Now they are at it again. One MP is planning to bring a constitutional amendment that will allow presidential candidates to vie for six seats at the next elections so that if a particular candidate loses the presidency, she or he can be rewarded with a senate, parliamentary or governor’s position. The same MP also wants losers to be eligible for nomination to the lucrative positions that will be available once a new government is formed.

Chris Okemo, the MP for Nambale should be reminded that this is not how democracy works. This self preservation is dangerous and expensive for the country. It will bring about a lot of indiscipline in political parties as well as a drain on our national resources.

Assuming that we have 100 presidential candidates all running for six seats each, it will mean that those who will have won four, five or six seats will have to surrender many of their seats. Those seats will have to be contested again so soon after the general elections. Do we have a budget for this extravagance just because we want to please the current MPs?

Let us be serious with our politics. Politicians must measure up and choose to contest seats that they feel capable of winning. We cannot allow politicians to behave like fishermen who go to the sea to cast their nets at sea without knowing what kind of fish they will catch. It is reckless to conduct our politics in this manner.

In civilized societies, a sitting senator or congressman whose term ends in the middle of the next term is allowed to contest the presidency, congress or senate. However, if he wins, he will be obliged to resign his earlier position and a by election is conducted. We cannot have political wannabes wasting our time and resources going for positions they are incapable of winning. And losers must respect the will of the people and temporarily retire from politics and cool their heels for five years before returning to the arena five years later.

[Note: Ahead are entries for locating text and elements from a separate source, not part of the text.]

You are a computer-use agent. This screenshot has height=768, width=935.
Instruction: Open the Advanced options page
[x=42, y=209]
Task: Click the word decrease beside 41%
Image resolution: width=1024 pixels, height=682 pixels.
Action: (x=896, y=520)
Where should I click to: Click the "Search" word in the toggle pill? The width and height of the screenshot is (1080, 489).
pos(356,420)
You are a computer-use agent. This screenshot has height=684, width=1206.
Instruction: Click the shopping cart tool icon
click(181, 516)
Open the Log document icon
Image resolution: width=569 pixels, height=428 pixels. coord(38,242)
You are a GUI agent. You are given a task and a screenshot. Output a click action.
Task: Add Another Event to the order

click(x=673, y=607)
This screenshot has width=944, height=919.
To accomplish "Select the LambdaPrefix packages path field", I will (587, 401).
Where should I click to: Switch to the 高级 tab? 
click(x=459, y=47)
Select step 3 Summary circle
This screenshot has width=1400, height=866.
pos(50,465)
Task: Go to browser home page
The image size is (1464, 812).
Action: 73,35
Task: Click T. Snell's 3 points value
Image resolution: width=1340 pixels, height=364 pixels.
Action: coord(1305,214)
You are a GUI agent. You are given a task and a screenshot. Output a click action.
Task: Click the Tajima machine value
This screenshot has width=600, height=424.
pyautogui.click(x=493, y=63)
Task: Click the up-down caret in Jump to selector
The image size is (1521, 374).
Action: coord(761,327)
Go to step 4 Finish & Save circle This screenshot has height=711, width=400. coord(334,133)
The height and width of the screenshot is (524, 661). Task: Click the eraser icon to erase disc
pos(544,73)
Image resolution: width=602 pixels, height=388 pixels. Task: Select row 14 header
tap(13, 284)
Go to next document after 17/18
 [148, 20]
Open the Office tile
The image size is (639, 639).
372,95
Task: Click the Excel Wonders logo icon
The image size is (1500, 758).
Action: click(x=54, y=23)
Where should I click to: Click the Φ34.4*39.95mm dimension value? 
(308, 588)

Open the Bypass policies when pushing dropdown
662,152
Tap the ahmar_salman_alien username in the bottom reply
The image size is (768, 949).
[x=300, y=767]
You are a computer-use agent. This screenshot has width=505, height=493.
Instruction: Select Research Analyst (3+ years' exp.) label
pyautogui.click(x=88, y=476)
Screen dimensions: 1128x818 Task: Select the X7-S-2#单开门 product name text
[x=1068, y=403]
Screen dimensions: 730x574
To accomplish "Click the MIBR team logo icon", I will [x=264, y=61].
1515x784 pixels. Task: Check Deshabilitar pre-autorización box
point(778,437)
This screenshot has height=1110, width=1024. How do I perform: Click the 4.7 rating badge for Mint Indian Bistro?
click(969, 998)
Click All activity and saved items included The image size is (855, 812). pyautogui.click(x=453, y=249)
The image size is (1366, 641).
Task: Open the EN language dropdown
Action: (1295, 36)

Examples of good manners abound. When Senator Barack Obama was elected US President in 2008, he resigned his senate seat as Chicago Senator. When Joe Biden was appointed Vice President, he resigned his congressional seat. The same applied to Congressman Hilary Clinton when he accepted to serve in Obama’s administration.

In my opinion, these reckless amendments of our constitution are uncalled for, against the spirit of the new constitution and are an affront to the people of Kenya who authored the constitution. If the Commission on Implementation of the Constitution cannot not stop this recklessness, if the IEBC and the Judiciary cannot save Kenyans from these rogue law makers; it is only fair that Kenyans themselves resist the mutilation of their hard earned constitution so early in the day.

In this regard, Kenyans must take note who among the current MPs are either against them or for them. In the same breath, let us see which political parties are with Kenyans on this fight and those that are not, so that we can make informed decisions when the time comes.